Gruat J-V. (18.02.09), Maire de Brennilis Deux problématiques différentes sur la commune : à l’ouest liée aux exploitations forestières, à l’est liée une zone humide remarquable à protéger. Une convention a été signée avec Bretagne vivante pour garantir la préservation et l’entretien de la zone humide. D’autre part, le CG cherche à créer une réserve foncière sur cette partie de zone humide à préserver. Aménagement d’une promenade le long du lac (environ 1km de Nestavel-Bihan à Nestavel-Braz). Il est envisagé la réalisation d’un sentier communautaire pour la Communauté de commune du Yeun Elez passant par chacun des bourgs (le tracé n’est pas encore fixé) La centrale, la commune n’a pas de position particulière à son égard. L’installation d’une centrale à biomasse envisagée par EDF pose question (restructuration du réseau viaire, impact sur le tourisme). Le barrage de forme rare fait parti du patrimoine bâti de la commune, l’usine hydroélectrique de St Herbot à un aspect patrimonial (production électrique « symbolique »).

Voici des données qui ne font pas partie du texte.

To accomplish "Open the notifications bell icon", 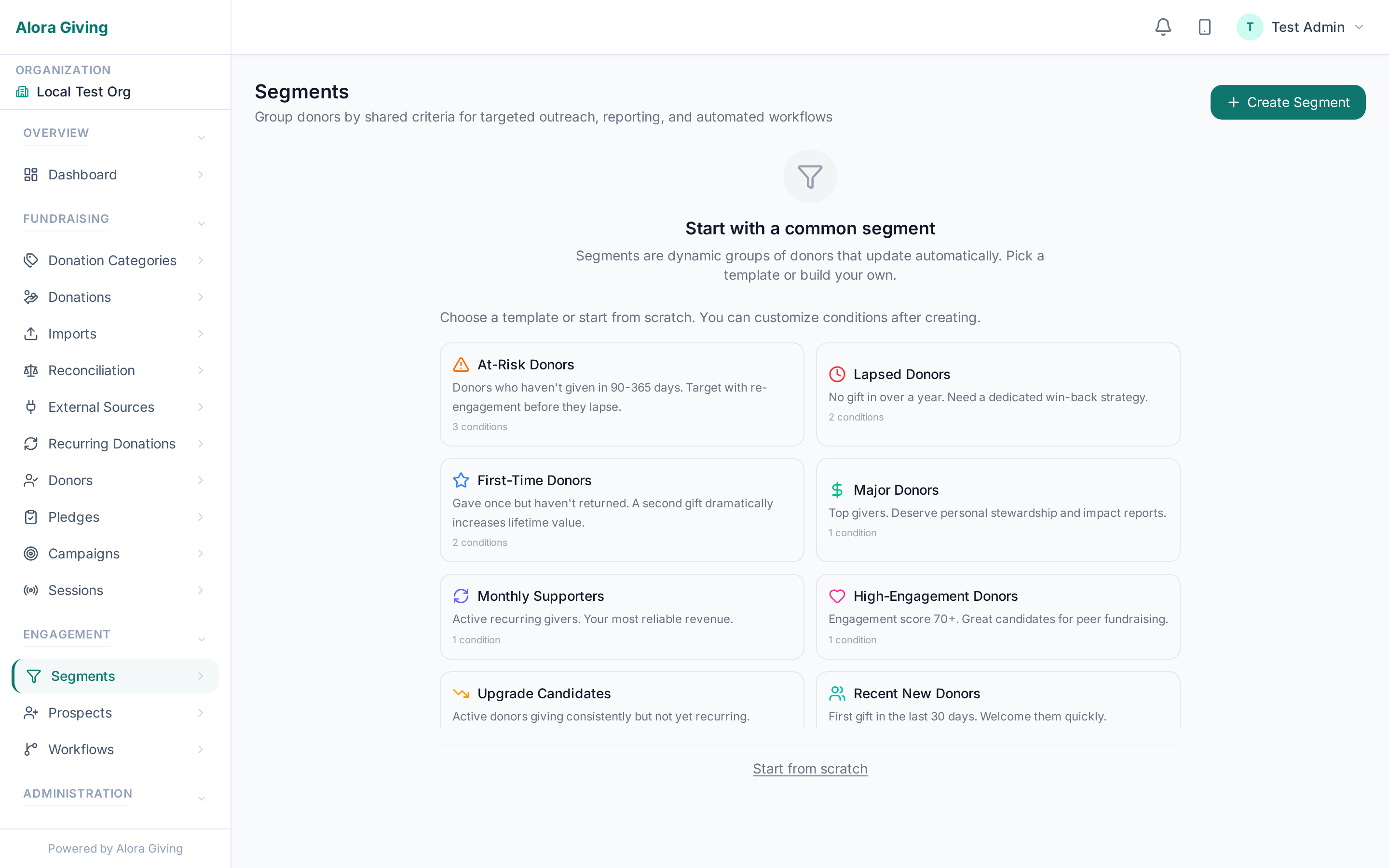I will [x=1162, y=27].
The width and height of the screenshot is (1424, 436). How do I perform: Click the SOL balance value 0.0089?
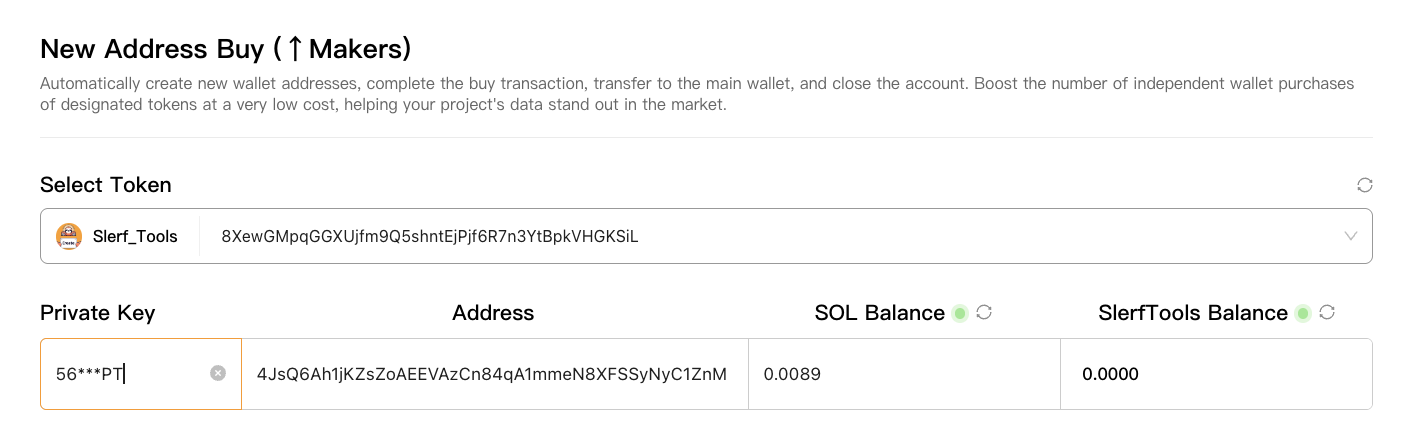[792, 374]

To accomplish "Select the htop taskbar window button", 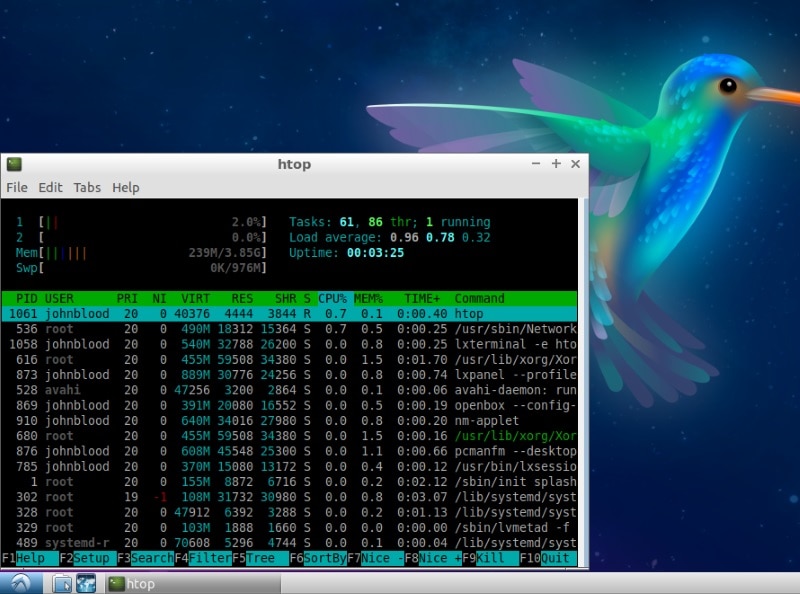I will tap(193, 584).
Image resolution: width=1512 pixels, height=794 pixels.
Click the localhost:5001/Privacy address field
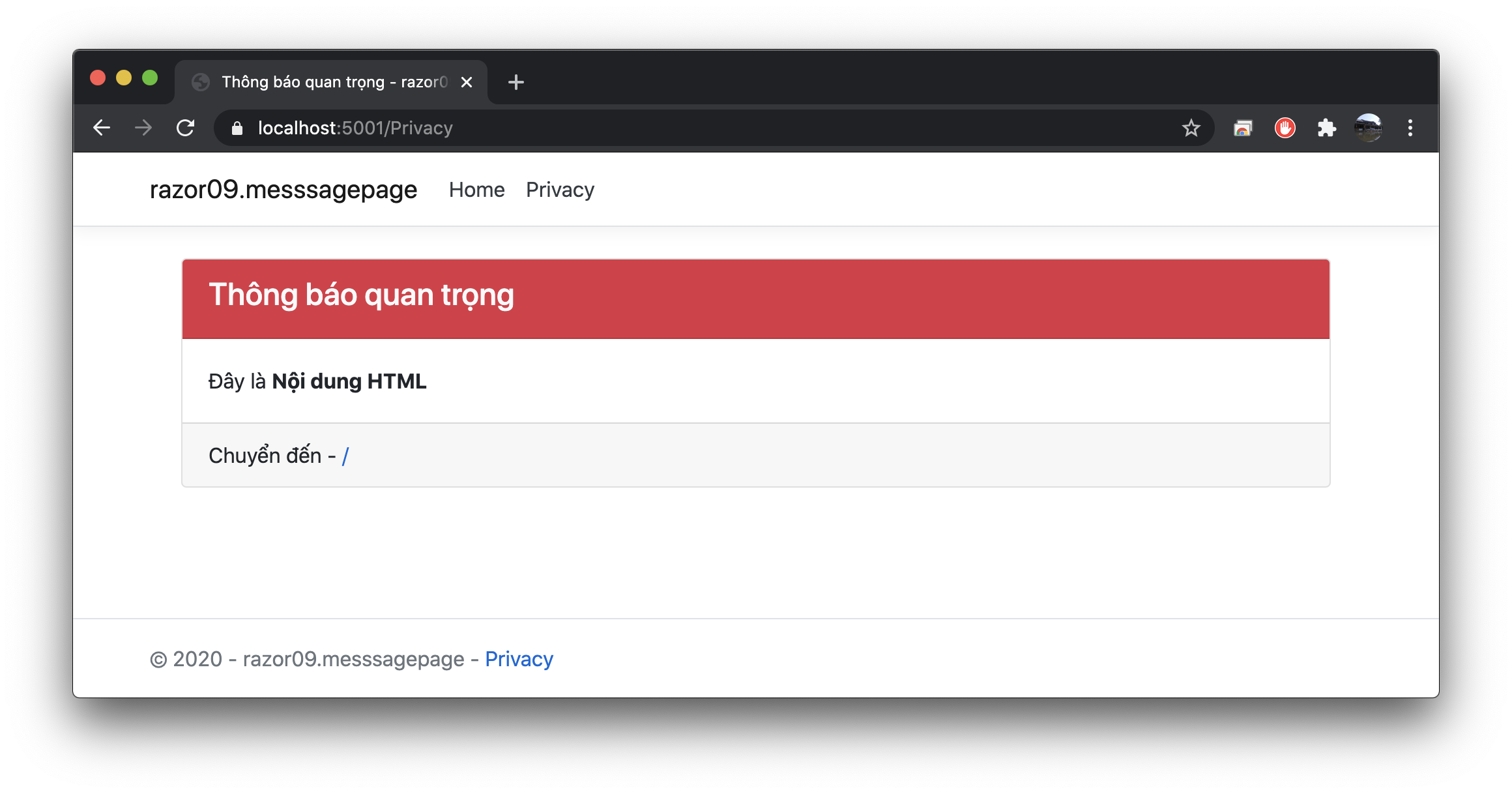point(652,128)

Simon J. (19.02.09), Conseiller municipal à Brasparts Les objectifs principaux de la commune : maintien de sa population ainsi que de son activité économique (faible & décroissante). À contacter : la CCYE qui possède la compétence développement touristique ainsi qu’économique.

Holder E. (19.02.09), Responsable de sites de l’association Bretagne Vivante Il existe deux moyens d’entretenir les landes et landes tourbeuses, soit par pâturage (demande un investissement humain assez important), soit par fauchage (environ 2 fauches en 5 ans). Lorsque que la lande a atteint le niveau arbustif, il est nécessaire de la restaurer par girobroyage avant de passer au fauchage. Quant aux tourbières, elles évoluent faiblement, donc demande peu d’entretien. L’association cherche à étendre son travail de protection à l’arrière Venec grâce notamment à un programme d’acquisition foncière lancé par le CG.

Guillou Y-C. (25.02.09), Maire de St Rivoal Il y a un fort taux de résidences secondaires : 38% (pour 53% en principales). Les objectifs de la commune sont maintenir la population, rendre la commune attractive, construire. La commune possède une importante superficie d’espaces naturels (50%), un important patrimoine bocager, une bonne surface est boisée (3/4 des plantations artificielle sont de l’épicéa de Sitka, il y a aussi un peu de Douglas). Un contrat signé entre le PNRA et un éleveur ovin permet la gestion de la lande autour du Monts St Michel (pâturage des moutons de mai à septembre). L’exploitation de la lande par fauchage n’est pas très rentable car réalisée seulement tous les 4-5 ans.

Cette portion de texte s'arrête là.